→ **Source material**

Segment Open

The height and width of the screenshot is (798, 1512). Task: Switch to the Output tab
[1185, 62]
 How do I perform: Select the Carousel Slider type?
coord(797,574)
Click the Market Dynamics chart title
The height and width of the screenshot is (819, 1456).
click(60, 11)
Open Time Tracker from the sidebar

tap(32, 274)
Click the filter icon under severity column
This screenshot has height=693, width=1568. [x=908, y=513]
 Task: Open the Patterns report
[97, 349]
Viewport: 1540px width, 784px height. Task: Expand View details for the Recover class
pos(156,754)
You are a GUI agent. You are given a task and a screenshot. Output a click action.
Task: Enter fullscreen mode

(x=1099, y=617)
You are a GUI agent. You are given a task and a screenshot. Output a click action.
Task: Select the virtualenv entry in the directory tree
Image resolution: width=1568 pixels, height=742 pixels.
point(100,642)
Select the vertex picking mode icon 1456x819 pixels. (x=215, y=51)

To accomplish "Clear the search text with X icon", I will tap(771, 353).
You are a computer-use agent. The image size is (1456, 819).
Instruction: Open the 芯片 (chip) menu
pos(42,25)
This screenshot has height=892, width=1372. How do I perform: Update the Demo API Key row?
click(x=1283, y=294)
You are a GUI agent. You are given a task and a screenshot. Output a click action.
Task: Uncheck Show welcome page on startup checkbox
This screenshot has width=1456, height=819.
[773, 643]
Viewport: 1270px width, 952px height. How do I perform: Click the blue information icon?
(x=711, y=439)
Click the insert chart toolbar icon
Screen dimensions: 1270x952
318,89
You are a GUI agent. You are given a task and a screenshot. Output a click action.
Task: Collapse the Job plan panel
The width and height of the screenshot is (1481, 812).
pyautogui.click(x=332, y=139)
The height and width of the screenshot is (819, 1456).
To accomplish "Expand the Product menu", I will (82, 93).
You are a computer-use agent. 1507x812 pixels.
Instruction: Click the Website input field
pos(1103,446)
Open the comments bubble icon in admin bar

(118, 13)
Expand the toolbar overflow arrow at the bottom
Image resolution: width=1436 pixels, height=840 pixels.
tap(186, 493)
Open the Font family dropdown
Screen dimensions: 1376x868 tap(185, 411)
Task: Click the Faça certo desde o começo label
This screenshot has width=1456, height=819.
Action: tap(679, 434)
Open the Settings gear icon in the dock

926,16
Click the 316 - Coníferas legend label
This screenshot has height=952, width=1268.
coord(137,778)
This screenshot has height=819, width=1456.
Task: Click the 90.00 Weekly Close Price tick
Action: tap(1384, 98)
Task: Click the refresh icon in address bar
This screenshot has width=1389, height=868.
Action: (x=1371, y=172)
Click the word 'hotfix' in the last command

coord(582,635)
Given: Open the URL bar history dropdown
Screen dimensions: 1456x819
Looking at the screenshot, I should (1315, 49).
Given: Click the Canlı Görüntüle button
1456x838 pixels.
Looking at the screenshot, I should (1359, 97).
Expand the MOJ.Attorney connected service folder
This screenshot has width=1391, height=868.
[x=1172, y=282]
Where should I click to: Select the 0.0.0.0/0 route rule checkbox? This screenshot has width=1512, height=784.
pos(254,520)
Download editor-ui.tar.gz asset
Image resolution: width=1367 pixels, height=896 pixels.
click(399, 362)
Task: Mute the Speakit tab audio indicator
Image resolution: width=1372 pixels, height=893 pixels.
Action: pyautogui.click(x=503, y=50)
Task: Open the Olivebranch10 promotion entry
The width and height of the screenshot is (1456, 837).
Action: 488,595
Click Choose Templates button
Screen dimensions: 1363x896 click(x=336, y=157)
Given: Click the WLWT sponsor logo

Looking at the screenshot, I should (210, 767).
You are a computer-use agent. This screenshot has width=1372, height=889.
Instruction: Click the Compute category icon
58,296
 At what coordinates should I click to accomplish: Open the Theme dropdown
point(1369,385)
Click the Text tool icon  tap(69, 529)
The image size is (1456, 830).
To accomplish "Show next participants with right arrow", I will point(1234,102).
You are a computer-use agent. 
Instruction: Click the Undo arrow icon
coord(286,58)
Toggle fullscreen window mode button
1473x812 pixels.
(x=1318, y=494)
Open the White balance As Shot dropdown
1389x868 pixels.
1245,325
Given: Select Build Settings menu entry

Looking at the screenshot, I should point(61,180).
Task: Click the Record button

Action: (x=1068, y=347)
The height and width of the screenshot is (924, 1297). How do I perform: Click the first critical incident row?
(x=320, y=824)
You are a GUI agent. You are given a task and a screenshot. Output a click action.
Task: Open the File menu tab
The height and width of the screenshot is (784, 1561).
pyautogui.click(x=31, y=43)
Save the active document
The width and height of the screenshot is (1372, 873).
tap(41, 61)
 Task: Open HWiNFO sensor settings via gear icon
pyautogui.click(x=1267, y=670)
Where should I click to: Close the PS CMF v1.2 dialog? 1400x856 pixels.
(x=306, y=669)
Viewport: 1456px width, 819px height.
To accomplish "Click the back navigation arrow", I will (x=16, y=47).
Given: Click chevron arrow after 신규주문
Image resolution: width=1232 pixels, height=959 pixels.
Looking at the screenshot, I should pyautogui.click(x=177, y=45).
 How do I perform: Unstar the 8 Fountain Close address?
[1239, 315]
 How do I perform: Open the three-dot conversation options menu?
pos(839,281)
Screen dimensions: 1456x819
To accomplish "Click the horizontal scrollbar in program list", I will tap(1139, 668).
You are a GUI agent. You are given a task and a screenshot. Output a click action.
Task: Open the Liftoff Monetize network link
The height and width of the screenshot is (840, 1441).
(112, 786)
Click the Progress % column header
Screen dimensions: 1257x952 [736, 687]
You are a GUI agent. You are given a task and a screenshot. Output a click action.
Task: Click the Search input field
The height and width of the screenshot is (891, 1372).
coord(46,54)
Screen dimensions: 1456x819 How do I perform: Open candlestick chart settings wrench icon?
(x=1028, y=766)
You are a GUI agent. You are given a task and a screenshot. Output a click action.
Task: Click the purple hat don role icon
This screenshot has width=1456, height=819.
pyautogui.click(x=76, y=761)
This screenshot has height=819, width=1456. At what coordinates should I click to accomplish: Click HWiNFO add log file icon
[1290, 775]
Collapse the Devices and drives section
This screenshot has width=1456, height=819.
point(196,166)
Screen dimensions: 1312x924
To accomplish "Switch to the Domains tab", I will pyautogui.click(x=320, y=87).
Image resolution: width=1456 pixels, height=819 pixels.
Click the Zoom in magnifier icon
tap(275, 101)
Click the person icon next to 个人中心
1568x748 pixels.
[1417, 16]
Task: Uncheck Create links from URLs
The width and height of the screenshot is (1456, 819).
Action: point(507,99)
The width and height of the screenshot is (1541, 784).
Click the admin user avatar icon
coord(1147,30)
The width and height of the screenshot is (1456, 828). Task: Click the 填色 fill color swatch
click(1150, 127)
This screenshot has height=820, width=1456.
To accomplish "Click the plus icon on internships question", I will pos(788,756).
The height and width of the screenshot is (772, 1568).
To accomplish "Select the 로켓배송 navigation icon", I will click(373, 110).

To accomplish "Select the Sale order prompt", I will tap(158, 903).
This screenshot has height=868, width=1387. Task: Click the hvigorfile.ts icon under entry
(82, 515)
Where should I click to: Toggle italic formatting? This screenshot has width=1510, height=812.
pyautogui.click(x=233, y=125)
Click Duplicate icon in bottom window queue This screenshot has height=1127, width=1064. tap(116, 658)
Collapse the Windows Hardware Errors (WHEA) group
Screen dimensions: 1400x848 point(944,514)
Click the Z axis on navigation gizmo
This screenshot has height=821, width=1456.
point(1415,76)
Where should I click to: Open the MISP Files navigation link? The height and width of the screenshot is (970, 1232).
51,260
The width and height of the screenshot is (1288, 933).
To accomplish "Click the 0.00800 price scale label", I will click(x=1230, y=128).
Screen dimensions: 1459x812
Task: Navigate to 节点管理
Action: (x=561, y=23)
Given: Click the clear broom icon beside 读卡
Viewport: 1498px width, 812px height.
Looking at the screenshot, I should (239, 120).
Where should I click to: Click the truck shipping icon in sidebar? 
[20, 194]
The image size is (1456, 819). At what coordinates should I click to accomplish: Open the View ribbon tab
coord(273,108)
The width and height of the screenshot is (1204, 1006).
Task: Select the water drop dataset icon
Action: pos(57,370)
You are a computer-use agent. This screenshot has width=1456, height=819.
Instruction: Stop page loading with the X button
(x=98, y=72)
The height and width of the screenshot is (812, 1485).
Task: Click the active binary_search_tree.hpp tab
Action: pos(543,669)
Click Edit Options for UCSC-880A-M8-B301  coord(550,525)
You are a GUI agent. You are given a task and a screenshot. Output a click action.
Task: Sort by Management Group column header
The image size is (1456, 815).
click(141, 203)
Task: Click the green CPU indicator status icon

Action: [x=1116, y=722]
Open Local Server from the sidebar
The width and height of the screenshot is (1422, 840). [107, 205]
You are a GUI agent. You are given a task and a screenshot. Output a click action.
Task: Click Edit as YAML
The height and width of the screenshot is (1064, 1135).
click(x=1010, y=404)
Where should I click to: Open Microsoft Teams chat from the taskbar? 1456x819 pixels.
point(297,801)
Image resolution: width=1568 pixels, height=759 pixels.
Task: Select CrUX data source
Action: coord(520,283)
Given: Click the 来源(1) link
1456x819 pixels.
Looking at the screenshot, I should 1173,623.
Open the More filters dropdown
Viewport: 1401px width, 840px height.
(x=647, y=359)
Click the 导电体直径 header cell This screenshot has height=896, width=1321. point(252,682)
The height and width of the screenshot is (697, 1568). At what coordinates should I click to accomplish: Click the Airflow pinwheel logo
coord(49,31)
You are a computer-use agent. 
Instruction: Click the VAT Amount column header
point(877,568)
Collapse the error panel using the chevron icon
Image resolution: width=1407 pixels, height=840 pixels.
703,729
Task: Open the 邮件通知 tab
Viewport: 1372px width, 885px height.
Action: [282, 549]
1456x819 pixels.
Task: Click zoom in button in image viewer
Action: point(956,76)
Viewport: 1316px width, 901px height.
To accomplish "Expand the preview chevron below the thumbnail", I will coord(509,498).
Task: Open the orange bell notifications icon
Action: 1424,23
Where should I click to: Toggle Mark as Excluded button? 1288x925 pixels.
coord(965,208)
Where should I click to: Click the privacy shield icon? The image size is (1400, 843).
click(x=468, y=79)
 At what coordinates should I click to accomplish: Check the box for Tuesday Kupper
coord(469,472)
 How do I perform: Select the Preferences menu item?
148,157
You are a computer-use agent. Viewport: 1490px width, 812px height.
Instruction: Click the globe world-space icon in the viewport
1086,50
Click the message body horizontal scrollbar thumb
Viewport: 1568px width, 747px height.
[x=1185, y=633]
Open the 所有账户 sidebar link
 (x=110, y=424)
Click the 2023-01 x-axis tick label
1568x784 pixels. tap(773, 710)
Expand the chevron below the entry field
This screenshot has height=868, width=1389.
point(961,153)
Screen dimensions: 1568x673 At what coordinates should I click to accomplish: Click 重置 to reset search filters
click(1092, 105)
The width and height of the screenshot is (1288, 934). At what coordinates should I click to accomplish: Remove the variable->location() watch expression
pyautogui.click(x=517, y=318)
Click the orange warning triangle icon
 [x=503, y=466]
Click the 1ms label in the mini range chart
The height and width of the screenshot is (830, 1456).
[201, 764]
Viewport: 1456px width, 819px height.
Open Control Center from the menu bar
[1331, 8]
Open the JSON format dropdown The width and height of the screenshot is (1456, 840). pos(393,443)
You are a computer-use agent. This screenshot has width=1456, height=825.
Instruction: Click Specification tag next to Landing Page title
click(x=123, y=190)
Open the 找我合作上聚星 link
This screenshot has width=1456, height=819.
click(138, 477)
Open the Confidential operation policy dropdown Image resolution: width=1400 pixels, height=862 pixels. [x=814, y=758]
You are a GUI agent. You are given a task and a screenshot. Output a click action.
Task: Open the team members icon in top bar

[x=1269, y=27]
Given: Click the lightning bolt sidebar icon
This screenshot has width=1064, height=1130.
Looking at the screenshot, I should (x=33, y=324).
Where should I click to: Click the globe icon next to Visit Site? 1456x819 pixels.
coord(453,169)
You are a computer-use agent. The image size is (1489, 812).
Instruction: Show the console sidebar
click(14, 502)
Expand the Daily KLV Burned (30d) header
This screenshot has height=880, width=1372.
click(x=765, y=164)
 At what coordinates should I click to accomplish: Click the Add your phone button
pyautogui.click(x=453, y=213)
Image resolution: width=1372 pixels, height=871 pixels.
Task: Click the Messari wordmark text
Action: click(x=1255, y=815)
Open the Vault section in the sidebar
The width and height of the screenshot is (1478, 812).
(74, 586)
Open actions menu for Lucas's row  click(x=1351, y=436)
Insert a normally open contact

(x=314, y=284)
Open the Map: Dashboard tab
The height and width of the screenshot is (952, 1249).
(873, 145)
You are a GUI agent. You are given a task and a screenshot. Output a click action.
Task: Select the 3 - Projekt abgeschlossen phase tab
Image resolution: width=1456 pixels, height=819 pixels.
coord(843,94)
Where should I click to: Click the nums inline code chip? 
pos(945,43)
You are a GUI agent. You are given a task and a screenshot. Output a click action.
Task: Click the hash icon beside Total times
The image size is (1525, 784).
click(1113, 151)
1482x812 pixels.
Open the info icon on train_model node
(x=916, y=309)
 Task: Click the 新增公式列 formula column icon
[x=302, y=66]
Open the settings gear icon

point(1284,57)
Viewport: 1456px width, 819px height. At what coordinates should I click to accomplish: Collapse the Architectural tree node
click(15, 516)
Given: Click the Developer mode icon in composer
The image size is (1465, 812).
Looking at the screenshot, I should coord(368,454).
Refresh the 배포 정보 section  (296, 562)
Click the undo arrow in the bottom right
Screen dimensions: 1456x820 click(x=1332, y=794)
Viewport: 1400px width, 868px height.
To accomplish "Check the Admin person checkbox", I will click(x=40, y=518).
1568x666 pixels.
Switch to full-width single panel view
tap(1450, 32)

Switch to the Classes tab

Segment Closed

→ **Action item**
Using the material above, copy every line in which the string "computer" occurs.

→ **Task solution**
You are a computer-use agent. The image size is (1456, 819).
You are a computer-use agent. 1507x812 pixels.
You are a computer-use agent. This screenshot has width=1372, height=889.
You are a computer-use agent. 
You are a computer-use agent. This screenshot has width=1456, height=819.
You are a computer-use agent. 
You are a computer-use agent. Viewport: 1490px width, 812px height.
You are a computer-use agent. This screenshot has width=1456, height=825.
You are a computer-use agent. The image size is (1489, 812).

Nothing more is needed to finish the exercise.